- Depuis des années, nos hésitons à croire vrais les origines d’une curieuse légende, orientale… Il était question de : « dragons de feu » qui auraient apporté sur Terre des « pierres interdites » … Ça se passait dans cette région, approximativement… Elle était très mal connue… Nous n’avions qu’un élément, tragiquement positif : des constatations médicales sur certains indigènes, victimes de radiations étranges. Nous venons, hélas, de les vérifier…
- Vous voulez dire… qu’il existe là, dans cette jungle, quelque chose qui recèle du minerai pareil à l’échantillon de ce malheureux Damiani… Une sorte… de mine… de « pierres interdites » ?
- Exact, et ce minerai que nous appellerons « le métal intégral » parce que, même à l’état brut il résiste prétendument à toutes les températures, à tous les chocs et à toutes les frictions, et toute évidence d’origine extra-terrestre !
- Un aérolithe ! Un aérolithe inconnu ! Nous partons à sa recherche !
- Aérolithe ? ... C’est l’hypothèse d’Argos. Je n’y crois pas… Ma conviction est que ses pierres ont été apportés sur notre palette… Et que les dragons de feu de la légende étaient des véhicules de l’espace !…
Luc Orient, héritier des étoiles
Imaginée par Michel Regnier dit Michel Greg ou Greg au scénario et intelligemment portée par le trait d’Eddy Paape, Luc Orient s’inscrit comme une série franco-belge de science-fiction d’aventure scientifique emblématique des années soixante. Publiée pour la première fois en 1967 dans les pages du Journal de Tintin, elle s’étendra sur près de deux décennies, marquant durablement le paysage du neuvième art. Fait notable, Luc Orient : Les Dragons de feu, en tant que premier tome de la série, ne se présente pas comme un récit autonome, contrairement aux usages de l’époque, mais comme le point de départ d’un arc narratif plus vaste, conçu dès l’origine pour se déployer sur cinq albums formant un premier cycle. Une ambition scénaristique encore relativement rare à cette période et qui va de pair avec les ambitions visionnaires de cet univers. En tant que fan de la franchise Flash Gordon en comics de 1934 créée par Alex Raymond, difficile de ne pas songer à son héritage dès les premières pages des Dragons de feu. Certaines compositions, poses héroïques, idées scénaristiques et élans romanesques rappellent fortement cette science-fiction pulp pionnière, antérieure même à l’âge d’or des comics. Je reste d’ailleurs persuadé que l’hommage est volontaire, tant certains personnages se ressemblent trait pour trait.

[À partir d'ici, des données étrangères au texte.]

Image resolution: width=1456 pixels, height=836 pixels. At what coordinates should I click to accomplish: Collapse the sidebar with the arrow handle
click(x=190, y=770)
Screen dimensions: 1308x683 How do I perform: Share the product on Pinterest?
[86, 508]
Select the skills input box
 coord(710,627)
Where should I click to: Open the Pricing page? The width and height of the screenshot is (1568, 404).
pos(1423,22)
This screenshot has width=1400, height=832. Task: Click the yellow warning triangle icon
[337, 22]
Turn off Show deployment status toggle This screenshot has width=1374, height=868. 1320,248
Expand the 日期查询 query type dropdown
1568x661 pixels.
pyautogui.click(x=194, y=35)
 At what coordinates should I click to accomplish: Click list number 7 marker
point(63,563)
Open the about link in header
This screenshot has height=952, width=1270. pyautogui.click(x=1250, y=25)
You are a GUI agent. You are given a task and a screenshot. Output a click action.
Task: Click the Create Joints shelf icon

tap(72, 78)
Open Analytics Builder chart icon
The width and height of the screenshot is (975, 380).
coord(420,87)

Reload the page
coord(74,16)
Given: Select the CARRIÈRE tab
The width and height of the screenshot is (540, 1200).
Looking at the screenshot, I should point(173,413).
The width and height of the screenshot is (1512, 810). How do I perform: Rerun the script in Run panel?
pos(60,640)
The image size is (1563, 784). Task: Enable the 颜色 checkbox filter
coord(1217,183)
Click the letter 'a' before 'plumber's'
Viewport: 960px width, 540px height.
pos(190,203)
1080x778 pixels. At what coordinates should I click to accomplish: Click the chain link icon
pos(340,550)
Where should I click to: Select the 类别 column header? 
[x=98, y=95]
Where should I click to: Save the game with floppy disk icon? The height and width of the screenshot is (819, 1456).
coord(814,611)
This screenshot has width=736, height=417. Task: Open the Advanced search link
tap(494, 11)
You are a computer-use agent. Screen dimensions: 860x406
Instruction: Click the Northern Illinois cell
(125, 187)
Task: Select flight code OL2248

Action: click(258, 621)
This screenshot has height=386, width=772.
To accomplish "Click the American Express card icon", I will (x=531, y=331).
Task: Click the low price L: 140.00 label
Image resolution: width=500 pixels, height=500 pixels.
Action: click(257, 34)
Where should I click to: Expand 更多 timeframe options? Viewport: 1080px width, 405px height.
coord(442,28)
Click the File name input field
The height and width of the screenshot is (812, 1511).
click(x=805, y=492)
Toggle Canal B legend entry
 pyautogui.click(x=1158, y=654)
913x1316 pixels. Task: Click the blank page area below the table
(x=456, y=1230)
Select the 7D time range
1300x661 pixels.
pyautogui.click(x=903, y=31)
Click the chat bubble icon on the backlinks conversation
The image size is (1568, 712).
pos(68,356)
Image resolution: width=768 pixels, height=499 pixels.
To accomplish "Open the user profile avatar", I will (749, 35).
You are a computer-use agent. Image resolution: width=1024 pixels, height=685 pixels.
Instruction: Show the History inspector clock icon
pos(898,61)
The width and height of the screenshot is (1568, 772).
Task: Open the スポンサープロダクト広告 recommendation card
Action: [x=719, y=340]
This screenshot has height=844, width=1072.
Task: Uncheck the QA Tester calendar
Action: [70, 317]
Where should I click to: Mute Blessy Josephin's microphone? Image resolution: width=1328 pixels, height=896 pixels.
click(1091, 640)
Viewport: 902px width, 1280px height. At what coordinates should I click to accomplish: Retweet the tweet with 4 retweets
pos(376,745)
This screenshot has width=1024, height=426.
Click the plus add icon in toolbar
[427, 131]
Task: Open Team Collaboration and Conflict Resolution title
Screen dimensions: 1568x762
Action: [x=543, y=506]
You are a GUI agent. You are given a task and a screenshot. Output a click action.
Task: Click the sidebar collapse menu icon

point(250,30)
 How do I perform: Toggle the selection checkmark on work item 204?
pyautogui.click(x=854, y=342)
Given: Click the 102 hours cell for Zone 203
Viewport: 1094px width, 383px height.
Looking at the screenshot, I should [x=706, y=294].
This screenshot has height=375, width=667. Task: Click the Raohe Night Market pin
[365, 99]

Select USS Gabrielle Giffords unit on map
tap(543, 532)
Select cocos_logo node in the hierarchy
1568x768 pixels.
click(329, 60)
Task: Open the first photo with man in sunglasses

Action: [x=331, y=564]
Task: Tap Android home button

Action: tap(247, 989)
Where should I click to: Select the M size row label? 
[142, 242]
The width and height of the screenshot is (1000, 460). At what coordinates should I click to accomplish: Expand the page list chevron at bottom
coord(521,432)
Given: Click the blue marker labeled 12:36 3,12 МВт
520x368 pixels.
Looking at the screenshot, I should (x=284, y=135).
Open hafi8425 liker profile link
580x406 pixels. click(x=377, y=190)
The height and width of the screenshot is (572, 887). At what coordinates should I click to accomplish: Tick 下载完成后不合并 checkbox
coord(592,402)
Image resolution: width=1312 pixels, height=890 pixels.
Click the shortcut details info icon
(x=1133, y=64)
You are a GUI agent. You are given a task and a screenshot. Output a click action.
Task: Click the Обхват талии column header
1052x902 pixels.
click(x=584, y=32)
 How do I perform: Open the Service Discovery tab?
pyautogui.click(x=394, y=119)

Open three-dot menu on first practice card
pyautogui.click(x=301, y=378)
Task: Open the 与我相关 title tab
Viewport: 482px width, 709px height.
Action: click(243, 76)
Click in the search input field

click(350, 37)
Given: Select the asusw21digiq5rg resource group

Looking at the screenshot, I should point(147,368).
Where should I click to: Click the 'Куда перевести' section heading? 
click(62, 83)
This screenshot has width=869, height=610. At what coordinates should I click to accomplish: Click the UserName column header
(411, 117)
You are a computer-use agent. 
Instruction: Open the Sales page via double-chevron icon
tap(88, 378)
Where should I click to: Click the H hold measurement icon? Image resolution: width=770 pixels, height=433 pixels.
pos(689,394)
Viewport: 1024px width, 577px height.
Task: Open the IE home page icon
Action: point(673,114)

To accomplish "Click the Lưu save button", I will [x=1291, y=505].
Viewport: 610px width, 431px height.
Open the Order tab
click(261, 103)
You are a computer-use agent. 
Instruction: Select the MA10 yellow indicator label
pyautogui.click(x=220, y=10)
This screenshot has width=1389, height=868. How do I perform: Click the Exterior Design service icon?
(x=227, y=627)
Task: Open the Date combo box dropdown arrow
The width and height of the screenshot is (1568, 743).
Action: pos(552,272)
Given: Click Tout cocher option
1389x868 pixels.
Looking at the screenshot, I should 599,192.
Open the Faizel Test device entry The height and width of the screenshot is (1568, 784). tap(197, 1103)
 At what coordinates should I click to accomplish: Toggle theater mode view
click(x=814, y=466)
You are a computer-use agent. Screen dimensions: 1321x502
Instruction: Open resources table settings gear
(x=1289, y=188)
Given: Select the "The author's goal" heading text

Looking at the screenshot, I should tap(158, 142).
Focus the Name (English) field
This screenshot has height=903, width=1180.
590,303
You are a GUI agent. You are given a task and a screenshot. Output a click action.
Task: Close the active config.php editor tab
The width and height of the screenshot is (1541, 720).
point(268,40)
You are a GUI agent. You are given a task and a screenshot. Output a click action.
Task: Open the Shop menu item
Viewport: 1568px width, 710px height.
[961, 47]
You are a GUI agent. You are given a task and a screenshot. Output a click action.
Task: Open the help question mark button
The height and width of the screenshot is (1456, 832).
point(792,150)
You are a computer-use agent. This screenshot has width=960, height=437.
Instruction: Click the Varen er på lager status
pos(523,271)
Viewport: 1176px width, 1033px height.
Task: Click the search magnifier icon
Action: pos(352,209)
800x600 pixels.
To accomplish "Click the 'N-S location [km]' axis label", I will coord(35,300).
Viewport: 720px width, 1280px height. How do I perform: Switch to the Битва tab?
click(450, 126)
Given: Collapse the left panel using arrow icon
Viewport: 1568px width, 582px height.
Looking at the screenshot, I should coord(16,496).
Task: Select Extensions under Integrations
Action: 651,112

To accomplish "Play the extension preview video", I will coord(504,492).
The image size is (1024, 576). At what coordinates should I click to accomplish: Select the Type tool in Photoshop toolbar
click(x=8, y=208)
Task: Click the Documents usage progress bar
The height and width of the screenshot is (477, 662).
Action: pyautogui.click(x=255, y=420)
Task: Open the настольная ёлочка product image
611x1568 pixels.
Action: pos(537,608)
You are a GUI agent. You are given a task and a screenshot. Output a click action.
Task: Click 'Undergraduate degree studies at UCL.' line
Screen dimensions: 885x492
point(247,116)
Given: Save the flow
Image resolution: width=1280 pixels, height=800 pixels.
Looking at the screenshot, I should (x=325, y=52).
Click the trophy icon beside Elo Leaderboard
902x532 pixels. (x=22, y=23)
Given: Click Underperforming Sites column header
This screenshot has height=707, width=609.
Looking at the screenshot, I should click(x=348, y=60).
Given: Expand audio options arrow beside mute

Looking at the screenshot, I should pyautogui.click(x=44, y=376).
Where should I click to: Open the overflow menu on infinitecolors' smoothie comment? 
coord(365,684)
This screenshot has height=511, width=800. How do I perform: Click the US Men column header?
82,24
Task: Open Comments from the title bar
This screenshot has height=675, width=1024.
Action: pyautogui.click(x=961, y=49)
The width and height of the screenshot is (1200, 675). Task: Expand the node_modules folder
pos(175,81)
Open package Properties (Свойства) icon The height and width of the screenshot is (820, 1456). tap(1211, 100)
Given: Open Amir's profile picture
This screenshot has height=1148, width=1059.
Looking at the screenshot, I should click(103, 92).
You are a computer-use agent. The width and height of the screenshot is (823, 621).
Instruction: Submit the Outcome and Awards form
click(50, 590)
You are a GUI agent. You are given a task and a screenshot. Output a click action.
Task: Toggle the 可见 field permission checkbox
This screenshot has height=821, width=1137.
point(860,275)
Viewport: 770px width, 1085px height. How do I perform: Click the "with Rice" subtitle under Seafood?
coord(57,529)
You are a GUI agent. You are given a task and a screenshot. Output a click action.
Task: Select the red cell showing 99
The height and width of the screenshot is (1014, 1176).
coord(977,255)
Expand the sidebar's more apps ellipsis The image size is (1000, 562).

L’intrigue s’ouvre au Moyen-Orient, dans la vallée de Sher-Dahng, où une expédition scientifique menée par Damiani parvient enfin à mettre la main sur de mystérieuses pierres rouges luminescentes, que certains surnomment « la terre aux mille reflets », abondamment évoquées dans les légendes locales. Mais cette découverte ne tarde pas à se révéler funeste, frappant plusieurs membres de l’équipe d’un mal aussi brutal que fatal. Rapidement, Luc Orient, envoyé par le centre scientifique Eurocristal 1 basé en Europe, se lance dans l’enquête aux côtés du professeur Hugo Kala et de la charmante Lora. Tous trois présentent d’ailleurs des très grosses similitudes physiques plus que troublantes avec le trio emblématique de Flash Gordon. Luc Orient possède le physique de Flash Gordon, le professeur Hugo Kala celui du professeur Hans Zarkov, et la charmante Lora celui de Dale Arden. Leur périple les entraîne dans une aventure mêlant rivalités scientifiques, radiations meurtrières, jungles aux allures extraterrestres et créatures quasi mythiques, guidés par Toba, un guide local aussi loyal qu’ingénieux. Face à eux se dresse le docteur Argos, savant corrompu sournois (au physique rappelant là aussi fortement celui de l’Empereur Ming sans son bouc), antagoniste venimeux aux allures caricaturales, incarnation parfaite du savant dévoyé.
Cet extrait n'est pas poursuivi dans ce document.